- **Exercise aim**
Starting at the line that contains "704x728 pixels. How" and ending at the last line, write these lines out again with all of their wording. Multiply every coordinate in the answers by 1.2 and round each result to a whole number, rounding halves up.

Rows from a dataset

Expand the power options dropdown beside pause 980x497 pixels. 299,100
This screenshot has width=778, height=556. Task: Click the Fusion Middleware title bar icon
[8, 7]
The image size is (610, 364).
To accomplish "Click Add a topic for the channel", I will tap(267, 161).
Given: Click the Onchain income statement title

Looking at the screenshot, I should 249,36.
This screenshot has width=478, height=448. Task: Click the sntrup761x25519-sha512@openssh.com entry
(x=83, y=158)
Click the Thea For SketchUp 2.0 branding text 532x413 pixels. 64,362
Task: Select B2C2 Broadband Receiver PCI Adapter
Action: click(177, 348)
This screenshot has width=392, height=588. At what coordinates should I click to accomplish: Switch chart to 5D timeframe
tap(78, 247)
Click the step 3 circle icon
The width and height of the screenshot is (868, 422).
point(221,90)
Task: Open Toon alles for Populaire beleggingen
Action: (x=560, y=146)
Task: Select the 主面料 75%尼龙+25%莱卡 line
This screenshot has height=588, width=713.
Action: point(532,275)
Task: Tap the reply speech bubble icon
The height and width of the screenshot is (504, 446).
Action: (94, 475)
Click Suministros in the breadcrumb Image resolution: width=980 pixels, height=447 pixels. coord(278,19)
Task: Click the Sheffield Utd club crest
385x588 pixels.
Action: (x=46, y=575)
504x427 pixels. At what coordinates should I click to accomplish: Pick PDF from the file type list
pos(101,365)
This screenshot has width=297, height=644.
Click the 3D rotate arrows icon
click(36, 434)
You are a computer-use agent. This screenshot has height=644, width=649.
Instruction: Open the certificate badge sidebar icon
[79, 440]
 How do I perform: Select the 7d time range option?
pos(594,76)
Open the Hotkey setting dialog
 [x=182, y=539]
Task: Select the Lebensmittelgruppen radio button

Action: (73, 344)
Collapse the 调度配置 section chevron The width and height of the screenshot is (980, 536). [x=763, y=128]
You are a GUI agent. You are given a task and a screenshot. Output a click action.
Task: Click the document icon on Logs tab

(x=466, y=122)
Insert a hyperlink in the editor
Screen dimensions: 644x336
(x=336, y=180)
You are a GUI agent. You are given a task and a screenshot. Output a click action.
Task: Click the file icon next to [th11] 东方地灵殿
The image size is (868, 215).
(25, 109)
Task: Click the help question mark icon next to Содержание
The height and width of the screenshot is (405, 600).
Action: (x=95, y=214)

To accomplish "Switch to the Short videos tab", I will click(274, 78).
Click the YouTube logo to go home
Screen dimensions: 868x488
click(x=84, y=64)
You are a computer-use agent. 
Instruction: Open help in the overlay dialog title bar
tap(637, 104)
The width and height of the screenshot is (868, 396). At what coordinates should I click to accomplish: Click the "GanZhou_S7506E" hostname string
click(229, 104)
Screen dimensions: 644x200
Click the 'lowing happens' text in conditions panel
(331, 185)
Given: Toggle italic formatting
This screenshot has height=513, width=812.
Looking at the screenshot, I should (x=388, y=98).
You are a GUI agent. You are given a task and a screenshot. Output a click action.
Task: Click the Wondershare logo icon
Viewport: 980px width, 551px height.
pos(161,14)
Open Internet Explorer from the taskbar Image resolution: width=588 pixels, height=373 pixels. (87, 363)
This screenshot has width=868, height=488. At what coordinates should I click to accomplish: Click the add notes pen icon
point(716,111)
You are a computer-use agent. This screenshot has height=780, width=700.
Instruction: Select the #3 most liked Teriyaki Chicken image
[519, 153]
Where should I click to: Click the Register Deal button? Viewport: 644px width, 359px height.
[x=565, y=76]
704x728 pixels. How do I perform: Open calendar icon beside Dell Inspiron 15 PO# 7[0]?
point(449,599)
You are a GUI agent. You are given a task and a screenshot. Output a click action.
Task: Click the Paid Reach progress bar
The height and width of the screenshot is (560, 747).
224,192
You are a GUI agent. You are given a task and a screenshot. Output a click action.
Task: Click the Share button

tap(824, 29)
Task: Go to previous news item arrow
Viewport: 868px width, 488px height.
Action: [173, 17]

- **Exercise answer**
704x728 pixels. How do I perform: Open calendar icon beside Dell Inspiron 15 PO# 7[0]?
point(539,719)
You are a GUI agent. You are given a task and a screenshot. Output a click action.
Task: Click the Paid Reach progress bar
The height and width of the screenshot is (560, 747).
269,230
You are a GUI agent. You are given a task and a screenshot. Output a click action.
Task: Click the Share button

tap(989, 35)
Task: Go to previous news item arrow
Viewport: 868px width, 488px height.
Action: [208, 20]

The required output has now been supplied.